Sunday, June 27, 2010

Generation Minus TV Grows Up.

We are perhaps the last generation to boast of growing up with minimum TV - if one could ever boast of things like that. Our kids say oh you poor things, what a deprived lot. But are we really that or just lucky to have escaped the technological bombardment. TV during the 70s and especially in India was just beginning to peek its head over the horizon. It was tentative to the point of being miniscule. To make matters worse, India's media continued to be government controlled including the few hours of TV programs that were aired daily. Somehow the government missed out on this big opportunity of using TV for controlling the nation's population. This ingenuous thought of TV and population control completely escaped them.  Indian TV was so bad that had it not been a voluntary activity, the entire nation could have collapsed under the sheer weight of complete boredom and frustration with the lone TV channel. The government could have controlled its population with the silent killing technique of making Indian TV mandatory for all people - young and old, sick and healthy, farmers and doctors. It would have been way different from the very unpopular birth control methods brought on by India's now gone PM Indira Gandhi and her progeny. Like me, most of its other millions saved itself from dying of utter dreariness of TV by becoming cricket fanatics despite the fact that most matches lasted for 5 days with absolutely no outcome of any victory or defeat for either side. The public was happy, radio commentators were colorful in their analysis, and all life in the country would be successful in coming to a complete halt - not that the country needed any particular reasons or incentives to stop.
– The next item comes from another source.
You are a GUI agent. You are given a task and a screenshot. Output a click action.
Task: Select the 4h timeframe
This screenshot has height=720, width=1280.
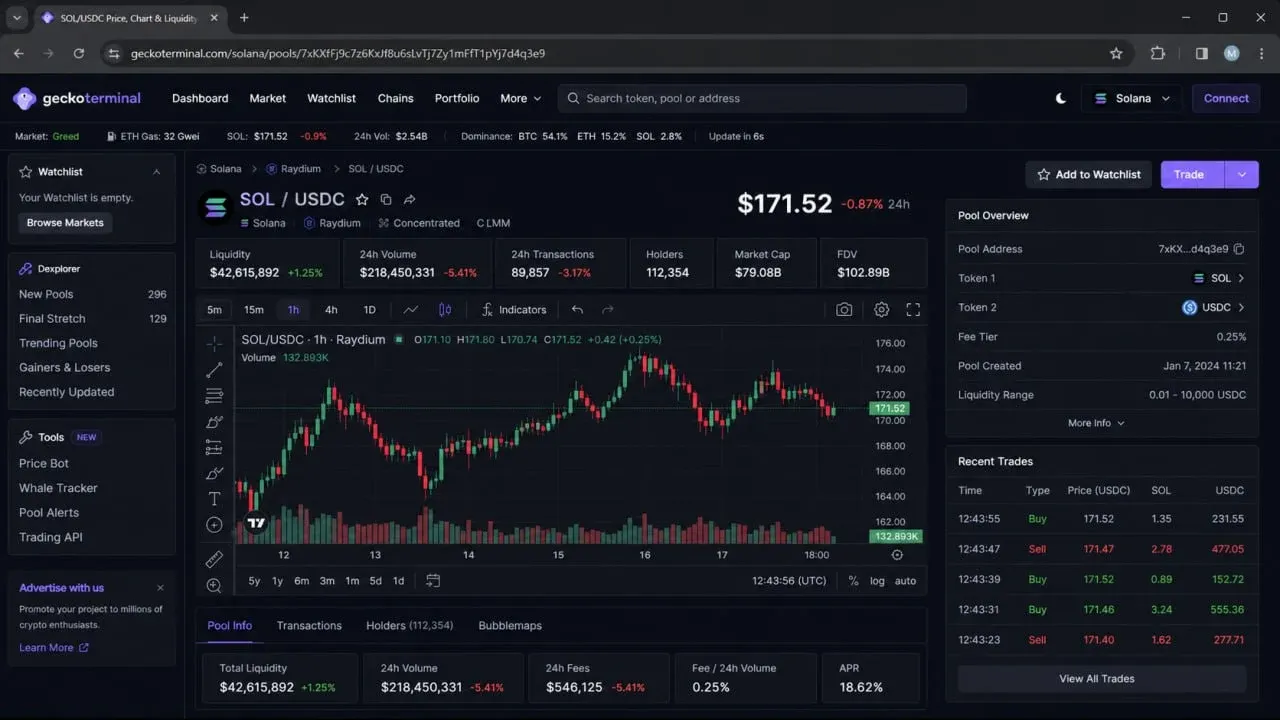pyautogui.click(x=331, y=310)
Far from entertainment, TV was full of discussions about seeds, manure, and monsoons. News covered different plans of the government - 3 year plan, 5 year plan, or 10 year plan. We the people were not sure which plan to choose or whether we should choose any plan at all. The worst was that few of us understood these plans but most of us had some vague inklings through books and of course boring discussions on TV. Personally it wouldn't have made a fig of a difference. I am in no way saying that we should have been  given the option of choosing different plans, because heaven forbid that may have aroused the nation to some sort of action. Dulling of senses through Indian TV was something Doordarshan producers and directors would have intended but the Indian public has always  been street wise and would've understood the wily nature of its government with ease.
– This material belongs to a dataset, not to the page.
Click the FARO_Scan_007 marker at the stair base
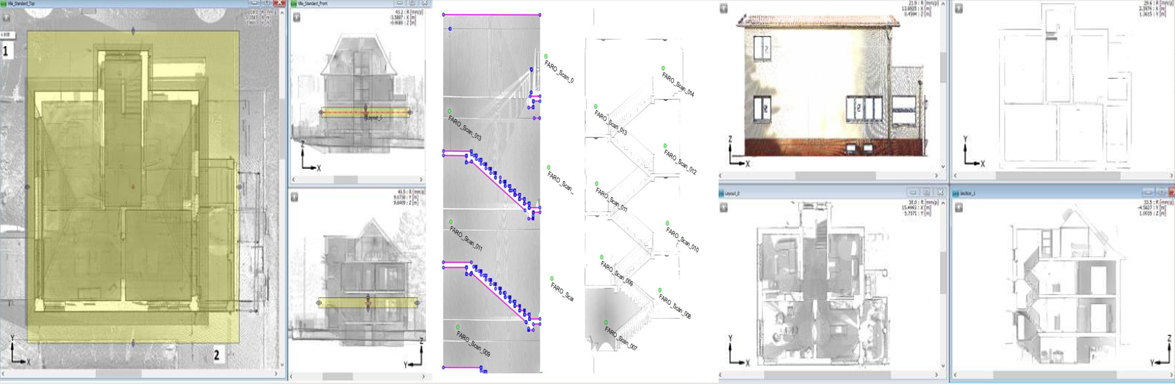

I remember going with my mum to watch the Sunday movie on TV at her friend's house. A big chunk of  time was spent in fiddling around with the TV control buttons, the rest in pounding the TV to stop its characters from escaping from the top or bottom of the screen. A bit of the movie was enjoyed if the neighbor's crazy son didn't insist on standing in front of the screen with a pencil stuck up his nose. We were indeed lucky if he kept his clothes on for those couple of hours. Somehow we got a break from this choppy viewing when a neighbor acquired a brand new TV and an acute sense of business acumen which demanded a quarter from all the children who wanted to watch the Sunday movie. Sometime during this time, the much awaited color TV also began to rear its ugly head, and the quiet black and white rendition of the weekly Sunday night movie became too much to handle for the Indian public. Color TV meant putting up a screen that had a random distribution of bright colors - on top of the black and white TV screen. Contrary to making things nice and colorful, the event became quite gross and out of control. Firstly all people on TV including actors and actresses of the Sunday night movie fame turned into multi colored specimens with green faces, yellow necks and chests, blue hips and feet, and red in parts wherever the other colors failed. The TV host also wanted to experiment with colors every now and then mainly for special effects but I suspect it was just for evil purposes of control. Incidentally the viewing fee was also raised to two quarters. So generally one or two kids' evening used to be ruined because they had to stand holding the colored screen when it didn't fit perfectly onto the TV screen.


TV watching was indeed a family event. This was one box albeit an idiot box that most people looked forward to because it was such a novelty. It allowed one to settle in with perfect ennui that led many times to the person becoming one with the sofa as well. As years rolled by, the TV became almost like a permanent pet but one which never would've had to be taken care of or fed. Children continued to be born in the lights and sounds of TV, and many of the human race got addicted to sleeping with the mindless drone of TV. If you turned off the TV, they would immediately wake up, turn it back on, so they could fall asleep again! Slowly and steadily TV watching turned into an obsession from being merely a distraction and finally became an added limb of the human persona. While in school during the 70s, if I were lucky, I got about 3 hours of TV per week, which was the Sunday night movie. But most of the time I was grounded by the nuns so even this little pleasure remained just out of reach for me. I had to sit in an adjacent classroom while the TV blared in the school hall. If I had known the Kafka trick, perhaps I could have transformed myself into a fly on the wall and maybe even settled on one of the nun's sleeves to watch the Sunday night movie.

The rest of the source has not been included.